В голове его никак не укладывалось, что насекомые в чем-то превосходят людей. И потому он вымарал эти строчки.
Ветер плакал. И человек в нарте плакал, сжавшись в комок. Он ехал, чтобы умереть в пути. Но смерть была легка на ногу и опережала его. За ней медленно бежали собаки. «Стой! — кричал человек смерти. — Ну стой же! Если уж ты взяла жену и детей, возьми и меня. Зачем я жизни?»
Собаки изнемогали, а человек гнал их, и они плелись, свесив красные листья языков. Языки пылали, хватали на бегу снег, пасти закуржавели льдинками. Льдинки погремливали, как бисер, и в такт им мотались собачьи хвосты. И высоко в небе пылал язык, и виден был глаз огромный, словно и там бежал пес в упряжке, а в нарте сидел другой человек, бог. Бог плакал, как Ядне, потому что он не может не плакать, когда плачет на земле человек. А человека обидел другой человек, Янгурейка. Налетел ночью со своими охотниками, избил пастухов, угнал оленей, оставив Ядне худую собачью упряжку. Много дней убивался Ядне, но дети хотели есть. Жена его, теперь единственная на все стойбище женщина, хромая, помятая на охоте медведем, визгливо кричала:
— Тот не мужчина, кто не может накормить своих детей.

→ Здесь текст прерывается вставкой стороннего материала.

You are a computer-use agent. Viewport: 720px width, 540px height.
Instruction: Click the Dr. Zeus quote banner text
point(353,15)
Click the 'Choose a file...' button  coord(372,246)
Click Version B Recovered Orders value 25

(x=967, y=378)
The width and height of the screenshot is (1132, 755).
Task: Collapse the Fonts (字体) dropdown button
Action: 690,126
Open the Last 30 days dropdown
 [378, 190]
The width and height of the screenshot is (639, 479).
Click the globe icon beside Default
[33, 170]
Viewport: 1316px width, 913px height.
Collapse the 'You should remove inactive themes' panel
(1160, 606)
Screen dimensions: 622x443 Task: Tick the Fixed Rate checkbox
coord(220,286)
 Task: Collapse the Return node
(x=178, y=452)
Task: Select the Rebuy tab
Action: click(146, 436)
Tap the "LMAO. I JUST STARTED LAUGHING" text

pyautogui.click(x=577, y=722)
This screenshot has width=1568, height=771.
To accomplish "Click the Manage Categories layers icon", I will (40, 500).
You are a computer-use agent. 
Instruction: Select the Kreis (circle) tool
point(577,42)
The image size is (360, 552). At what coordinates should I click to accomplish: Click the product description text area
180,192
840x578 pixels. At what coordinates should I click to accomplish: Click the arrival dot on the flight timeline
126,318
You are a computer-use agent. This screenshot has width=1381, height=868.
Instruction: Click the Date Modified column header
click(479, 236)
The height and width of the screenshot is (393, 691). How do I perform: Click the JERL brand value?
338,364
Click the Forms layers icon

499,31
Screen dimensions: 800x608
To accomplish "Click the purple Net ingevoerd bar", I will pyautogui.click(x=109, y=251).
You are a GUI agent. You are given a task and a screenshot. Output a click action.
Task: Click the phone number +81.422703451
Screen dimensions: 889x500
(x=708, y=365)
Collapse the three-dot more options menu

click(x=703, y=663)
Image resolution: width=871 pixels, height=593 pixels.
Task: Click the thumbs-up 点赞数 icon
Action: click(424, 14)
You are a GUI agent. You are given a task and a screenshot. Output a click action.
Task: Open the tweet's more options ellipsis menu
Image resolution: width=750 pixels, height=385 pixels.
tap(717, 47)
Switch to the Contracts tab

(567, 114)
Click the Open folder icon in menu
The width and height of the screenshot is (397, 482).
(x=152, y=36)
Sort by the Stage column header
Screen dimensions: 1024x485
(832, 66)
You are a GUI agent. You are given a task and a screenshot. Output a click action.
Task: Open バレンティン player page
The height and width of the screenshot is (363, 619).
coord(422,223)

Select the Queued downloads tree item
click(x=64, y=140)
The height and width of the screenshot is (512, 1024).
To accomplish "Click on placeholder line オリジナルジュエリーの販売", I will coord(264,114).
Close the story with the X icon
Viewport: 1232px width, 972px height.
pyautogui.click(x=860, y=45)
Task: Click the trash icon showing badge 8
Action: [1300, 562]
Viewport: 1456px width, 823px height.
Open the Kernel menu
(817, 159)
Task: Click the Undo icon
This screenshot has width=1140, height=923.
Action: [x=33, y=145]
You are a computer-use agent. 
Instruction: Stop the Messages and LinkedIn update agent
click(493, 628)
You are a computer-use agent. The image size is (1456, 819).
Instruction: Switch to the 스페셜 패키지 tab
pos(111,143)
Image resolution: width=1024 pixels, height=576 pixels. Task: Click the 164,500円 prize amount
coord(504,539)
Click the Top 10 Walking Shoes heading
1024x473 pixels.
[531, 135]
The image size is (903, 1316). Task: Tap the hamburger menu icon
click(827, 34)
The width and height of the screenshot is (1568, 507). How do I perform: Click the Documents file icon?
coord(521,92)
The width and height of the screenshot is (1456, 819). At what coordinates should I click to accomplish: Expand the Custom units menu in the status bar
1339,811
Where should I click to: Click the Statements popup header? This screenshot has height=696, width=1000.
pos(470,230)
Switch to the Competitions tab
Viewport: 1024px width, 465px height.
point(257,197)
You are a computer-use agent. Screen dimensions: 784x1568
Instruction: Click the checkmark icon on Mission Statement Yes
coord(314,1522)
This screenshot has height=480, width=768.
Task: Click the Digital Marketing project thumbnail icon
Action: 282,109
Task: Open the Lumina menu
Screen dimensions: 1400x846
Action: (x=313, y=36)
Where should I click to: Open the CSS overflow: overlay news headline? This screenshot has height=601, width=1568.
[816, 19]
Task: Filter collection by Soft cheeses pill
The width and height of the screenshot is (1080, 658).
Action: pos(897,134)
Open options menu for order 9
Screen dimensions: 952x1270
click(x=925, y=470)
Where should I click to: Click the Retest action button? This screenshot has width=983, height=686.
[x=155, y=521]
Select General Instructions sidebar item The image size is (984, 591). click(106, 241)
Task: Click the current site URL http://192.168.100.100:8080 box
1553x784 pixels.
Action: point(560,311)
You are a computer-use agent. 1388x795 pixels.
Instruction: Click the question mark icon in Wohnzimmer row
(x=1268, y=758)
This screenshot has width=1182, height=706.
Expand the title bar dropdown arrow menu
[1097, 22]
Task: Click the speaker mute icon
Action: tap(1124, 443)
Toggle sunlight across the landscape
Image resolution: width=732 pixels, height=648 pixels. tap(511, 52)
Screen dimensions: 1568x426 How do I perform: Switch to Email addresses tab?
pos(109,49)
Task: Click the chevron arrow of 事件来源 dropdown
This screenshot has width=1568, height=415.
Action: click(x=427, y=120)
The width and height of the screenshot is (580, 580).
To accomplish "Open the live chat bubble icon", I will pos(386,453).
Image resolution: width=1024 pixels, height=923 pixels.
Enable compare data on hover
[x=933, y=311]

Ядне запряг собак и погнал их в тундру. Вернувшись с охоты, — слишком долго пропадал Ядне: добыча не давалась, — застал жену умирающей. Дети умерли раньше.
— Ты не мужчина, — едва ворочая языком, повторила жена, и душа ее улетела. Ядне остался один в огромной белой пустыне. «Пусть меня мороз убьет, пусть разорвут волки!..» — молил Ядне и звал смерть.
Но смерти он надоел, как надоел и жизни, и себе самому. Да вот и собаки совсем обессилели и остановились подле какого-то колышка. «Верно, человек его поставил», — равнодушно отметил Ядне, как привык отмечать все, на что падал его зоркий глаз. То, что показалось колышком, был полоз поставленной торчком нарты.